C’est un métier où Gérald et René Lépine exercent leur créativité avec beaucoup de ­liberté. « Il n’y a aucun livre pour enseigner comment construire l’intérieur des remorques », a-t-il conclu.

Des semi-remorques à volailles clé en main

François Malouin, propriétaire de l’Atelier Ste-Émilie, à Ste-Émélie-de-L’Énergie, fabrique des semi-remorques destinées au transport routier des volailles vivantes. François Malouin était employé par l’entreprise comme ingénieur en mécanique avant de la racheter du fondateur qui n’avait aucune relève, en 2006.

Ses semi-remorques sont fabriquées clé en main, mais sans cages, et portent la marque de sécurité nationale pour être conformes aux normes fédérales et provinciales, qui sont portées à évoluer.

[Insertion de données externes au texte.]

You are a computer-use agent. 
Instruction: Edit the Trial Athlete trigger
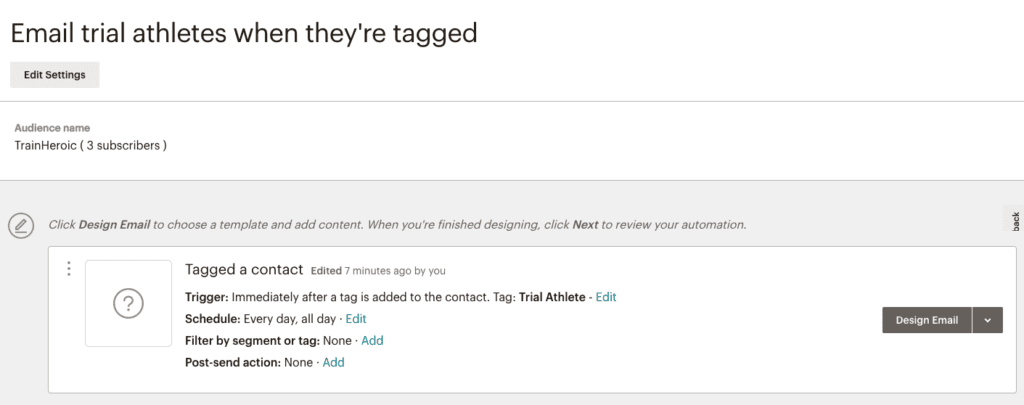(606, 297)
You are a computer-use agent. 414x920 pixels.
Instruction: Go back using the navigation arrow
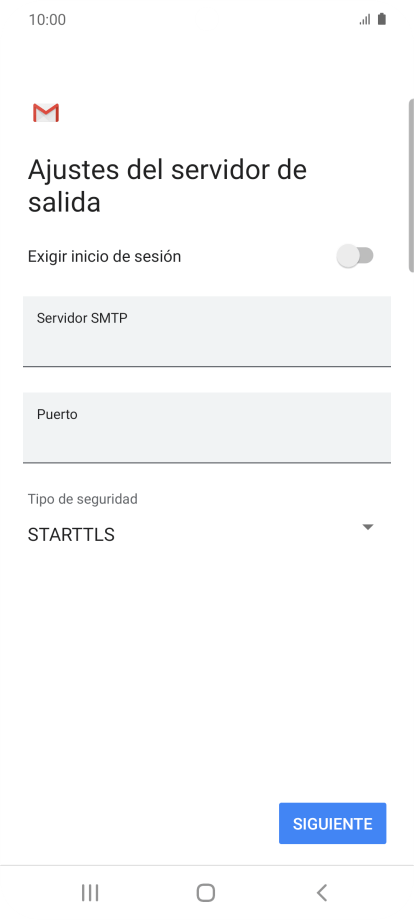click(321, 892)
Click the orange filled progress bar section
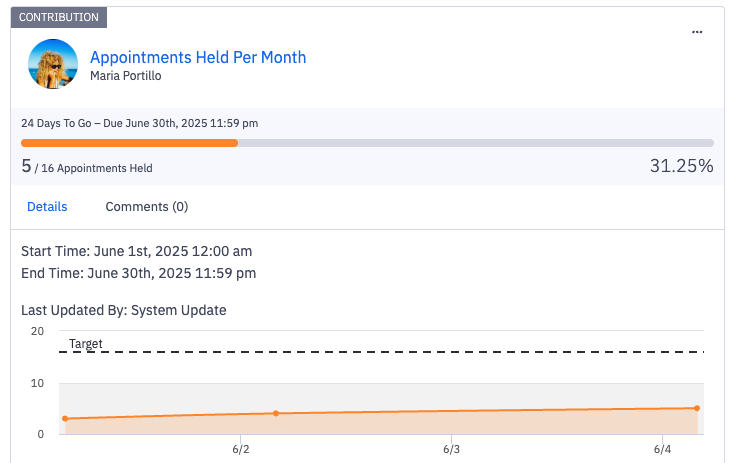This screenshot has width=735, height=463. 129,143
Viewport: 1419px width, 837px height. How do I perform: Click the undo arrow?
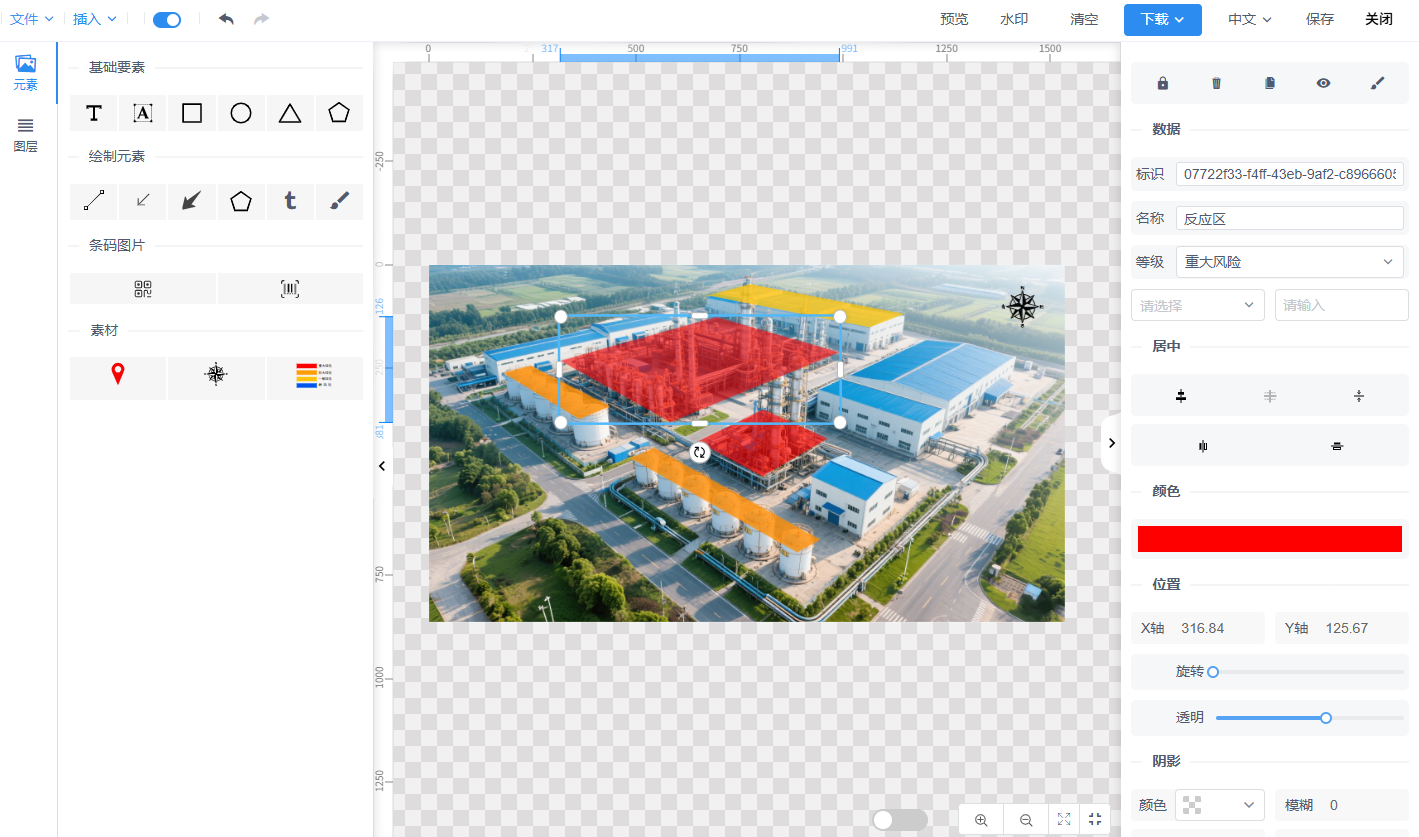[226, 19]
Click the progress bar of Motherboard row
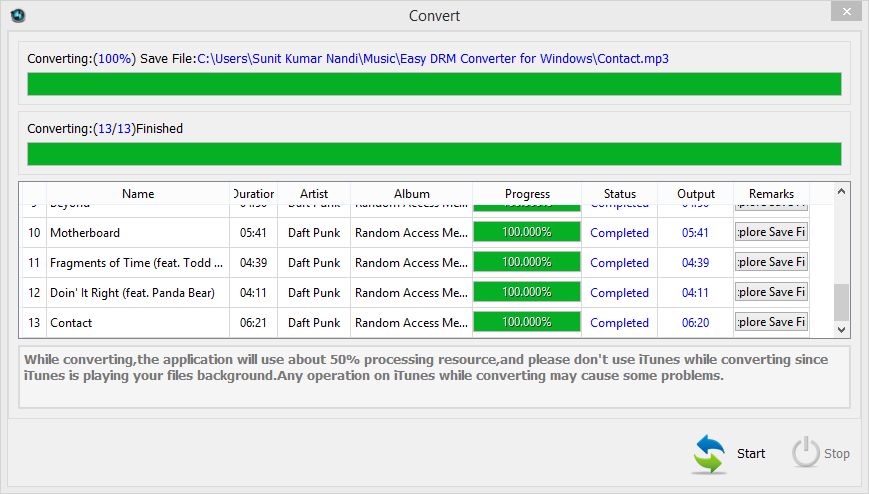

Le châssis incorpore l’acier spécialisé saab hardox qu’il se procure auprès de compagnies du Québec pour réduire l’épaisseur et les coûts, et rendre la remorque plus performante. « C’est important au niveau de la charpente, de la torsion, et de l’élongation », dit-il.

La plupart de ses clients sont au Québec, mais les remorques voyagent également en Ontario et au Nouveau-Brunswick.

 « Pour la fabrication, on achète des remorques surbaissées, puis on met des poteaux qui servent à supporter les cages », poursuit-il. Pour rendre le plancher plus durable et prolonger la vie de la remorque, la compagnie a développé un plancher en acier galvanisé qui résiste mieux à l’acide du produit désinfectant utilisé pour le nettoyage et aux autres substances acides. Le plancher est également recouvert d’un plancher de plastique.

Une fois que les cages sont embarquées sur les remorques, le transport de la volaille se fait normalement de nuit pendant que les poules dorment à cause de leur agressivité. Les volailles ont le cœur fragile, et on réduit ainsi leur mortalité pendant le transport.

Les remorques sont également adaptées aux cages transportées et n’ont donc pas toutes la même configuration. Une remorque à volailles peut transporter 808 cages de 10 poulets. Il y a des chariots qui sont utilisés pour les dindes, qui ne sont pas transportées dans le même modèle de remorque. Pour le transport en hiver, les transporteurs peuvent mettre des toiles sur les côtés et le dessus pour mettre la cargaison à l’abri.

Elles ont également des capteurs pour contrôler la température à l’intérieur du camion, et un système de ventilation pour maintenir la température lorsque le camion est stationné avec sa cargaison.